---- PASSAGE TO READ
Sunday, February 14, 2010

Journals, Relationships, Falling Down and such

You girls have filled this deteriorating brain to the max with all these thoughts, poems, etc. Reading your words help me feel a part of your lives when you are so far away. Sometimes I lament about being almost 700 miles away and think - if I was in Ohio....but if I was would I be doing anything differently? I would be involved in the activities I enjoy, you all would be involved with working and your grandchildren and we would most likely just call one another like we do now and sharing our innermost thoughts on the blog. Saying our thoughts out loud somehow seem more frightening than writing them. Does that make sense?

Journals - yes, I have been writing in my journals for at least 45 years, but.....i threw all of them away, except the past couple years. Actually, they were for my eyes only. I read some snippets before throwing them away. That is all I could bear to read about "poor" me in many of the pages. If I was struck by lightning, hit by a bus (we don't have buses) or was visited by some other calamity I would not want my family to read the diatribe that I wasted good ink on. I have progressed beyond that self pity (most of the time) and horrible things I wrote about people, and yes, even my husband. I don't write those things down anymore. I just let them fester and boil in the recesses of my soul and then I put them in my coffee can and bury them in the back yard until the worms crawl in and eat them up. Perhaps it would be healthier to at least write them down, but really, what good would be accomplished by letting some of those ugly thoughts loose. They are better buried in the coffee can.

I think the poem you included is a good model for husband and wife alike. I might print that out and hang it on the refrigerator.

I loved reading about the man that has been keeping a journal since he was a boy. Now, those journals are definitely worth preserving. A wonderful history of his life and the many events that have occurred in his lifetime. I usually journal in the morning, but often I don't remember some of the things that have happened the previous day or am feeling the same way about them after a night of dreams. I am going to try to write at night at least about the people that have come into my life during the day and what effect they had on me and I on them.
--------
---- DATA UNDER STUDY
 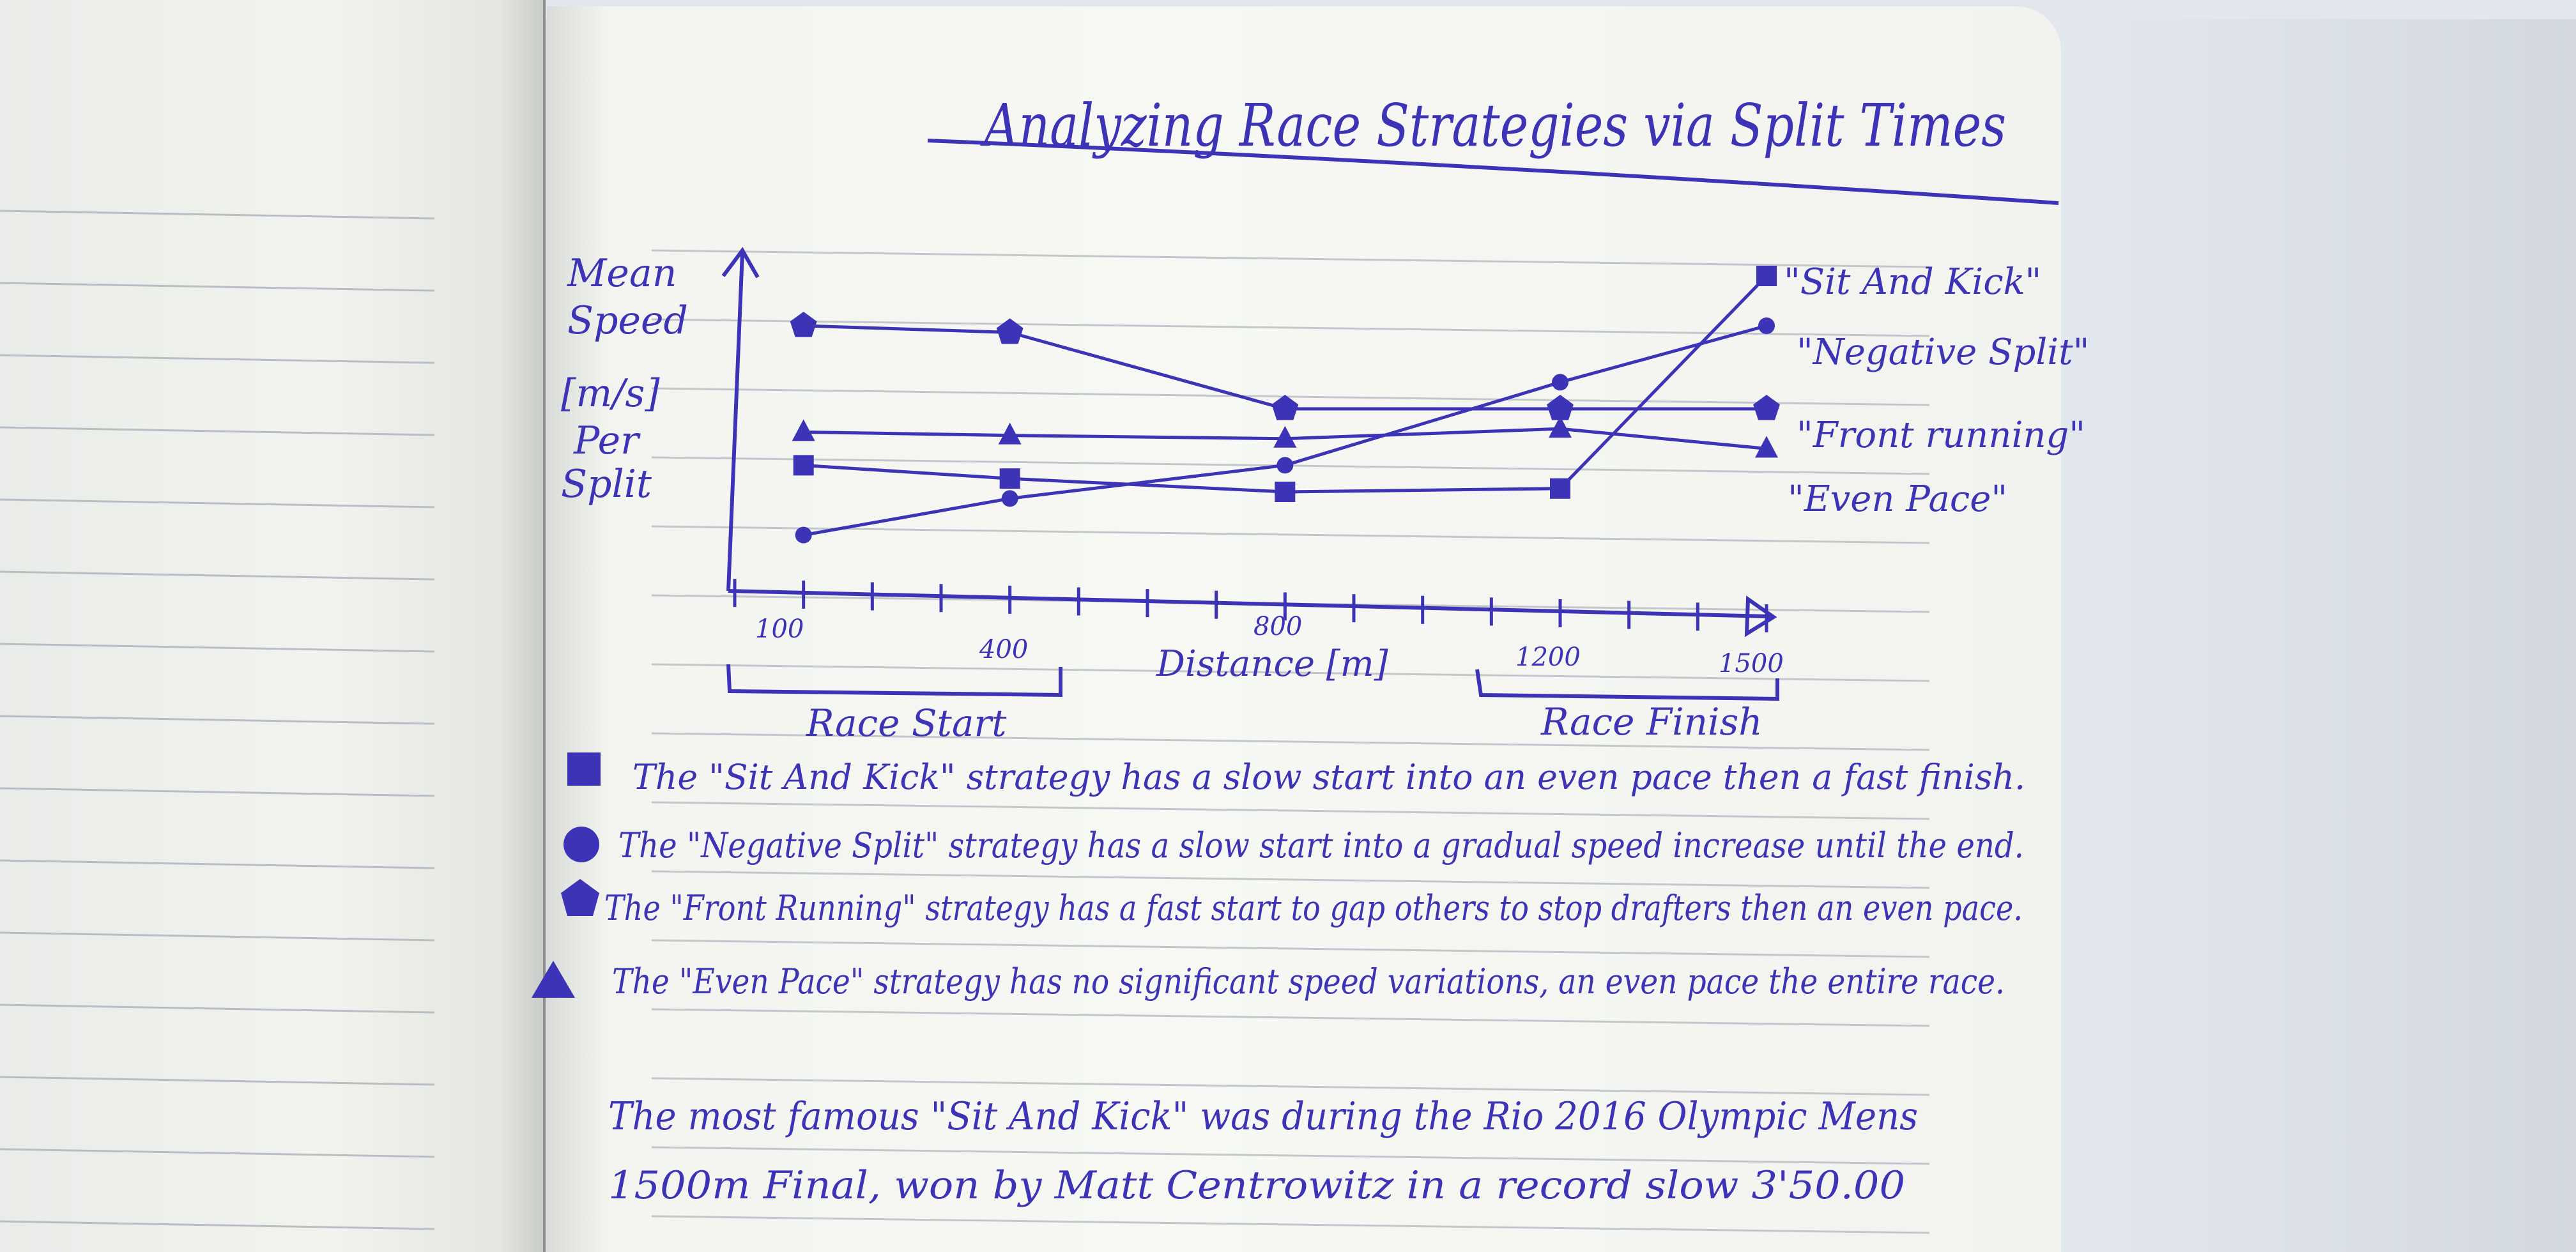 What do you see at coordinates (607, 440) in the screenshot?
I see `y-axis-label-per: Per` at bounding box center [607, 440].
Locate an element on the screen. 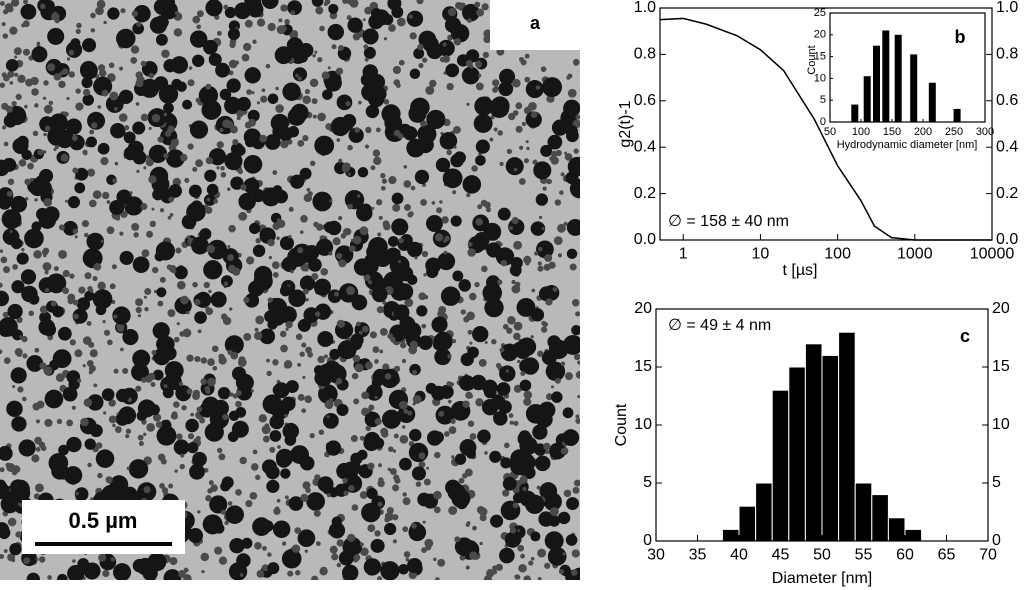 This screenshot has height=590, width=1024. x-axis-label: t [µs] is located at coordinates (800, 270).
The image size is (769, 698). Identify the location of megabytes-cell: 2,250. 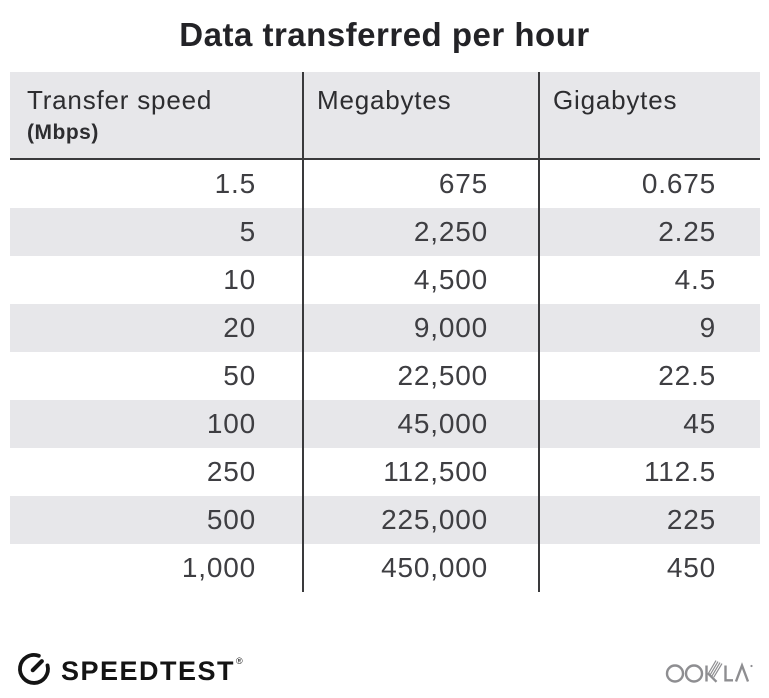
(420, 232).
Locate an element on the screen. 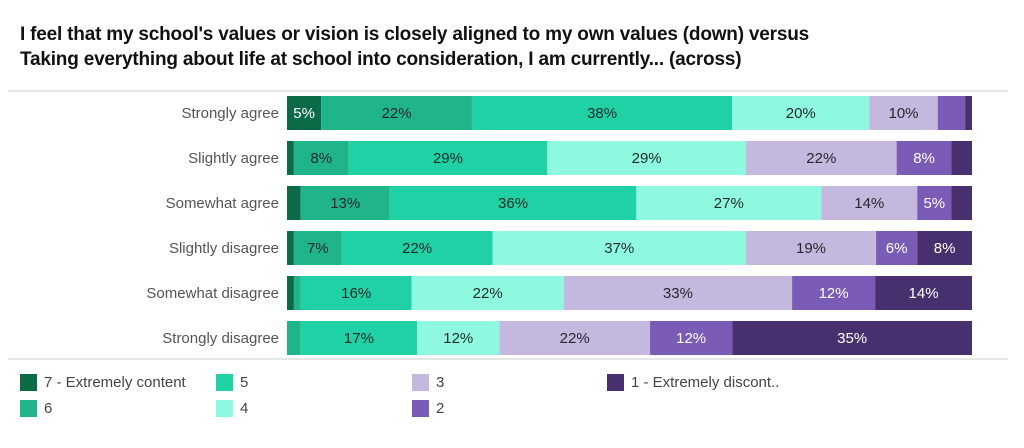 This screenshot has width=1024, height=448. legend-label-5: 5 is located at coordinates (244, 382).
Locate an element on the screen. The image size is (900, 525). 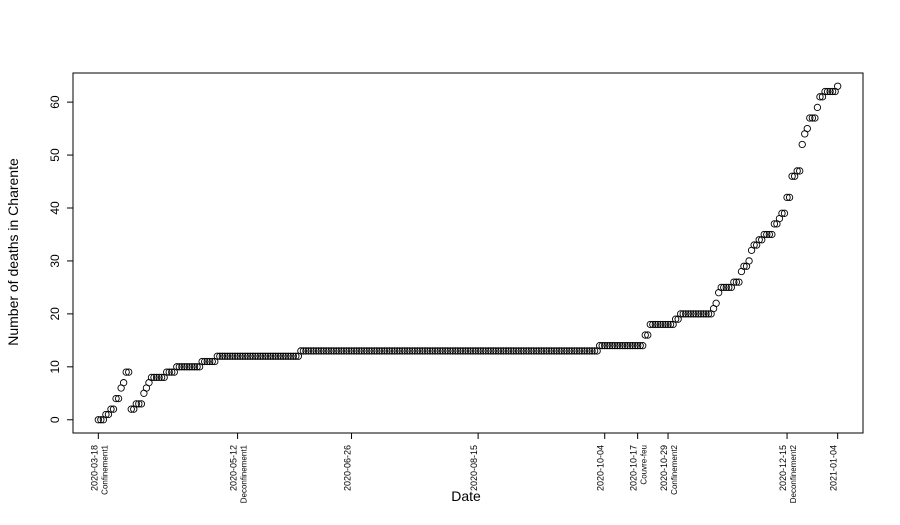
x-event-label: Confinement1 is located at coordinates (104, 469).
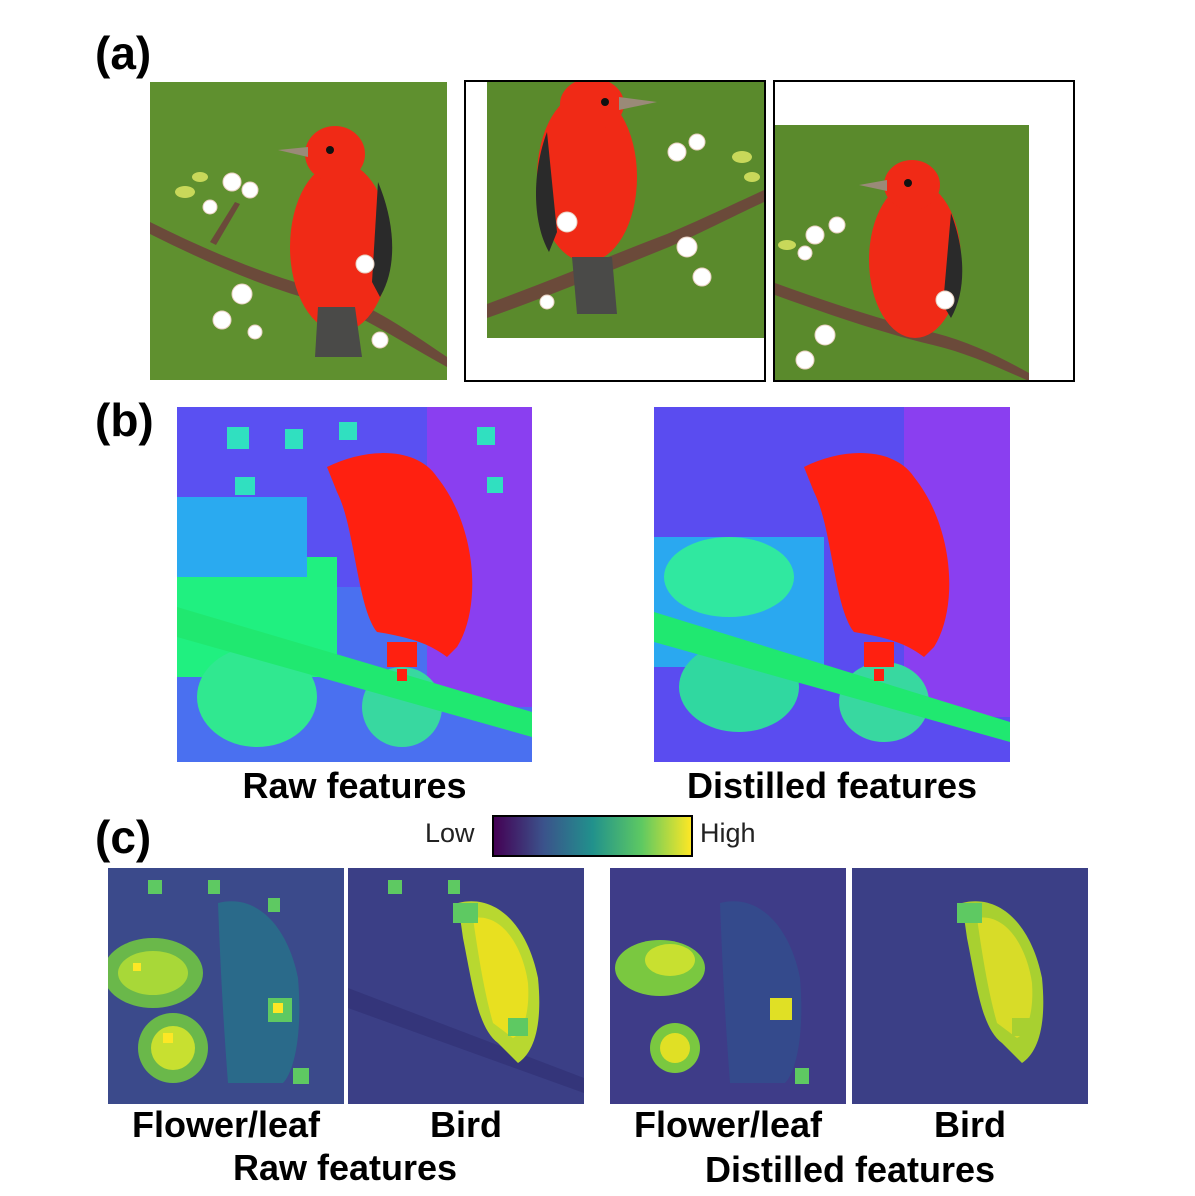 Image resolution: width=1195 pixels, height=1196 pixels. Describe the element at coordinates (124, 837) in the screenshot. I see `panel-label-c: (c)` at that location.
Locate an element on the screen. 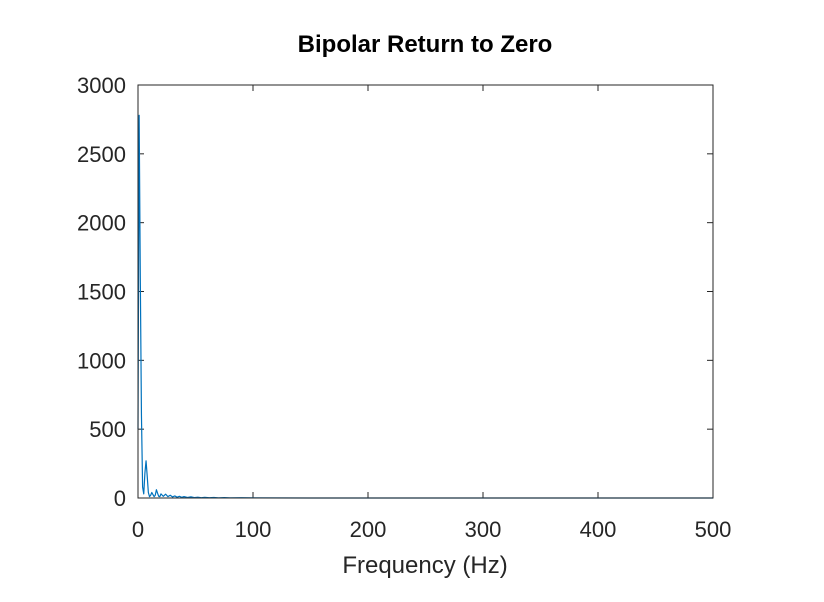 The image size is (824, 602). y-tick-label: 500 is located at coordinates (108, 430).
--------
__WORK REQUEST 1__
In the blog post about journals, how far away does the writer say she lives from the readers?
__WORK REQUEST 2__
Format the records from the line holding "Locate an element on the screen. The" through the line holding "x-event-label: Confinement1 is", inclusive, as a two-column CSV with the columns request and reply. Put each request and its answer in one row, quote each field, turn line breaks into spaces, and leave out the pictures.

__YOUR RESPONSE 1__
Almost 700 miles away.

__YOUR RESPONSE 2__
request,reply
"Locate an element on the screen. The image size is (900, 525).","x-event-label: Confinement1 is located at coordinates (104, 469)."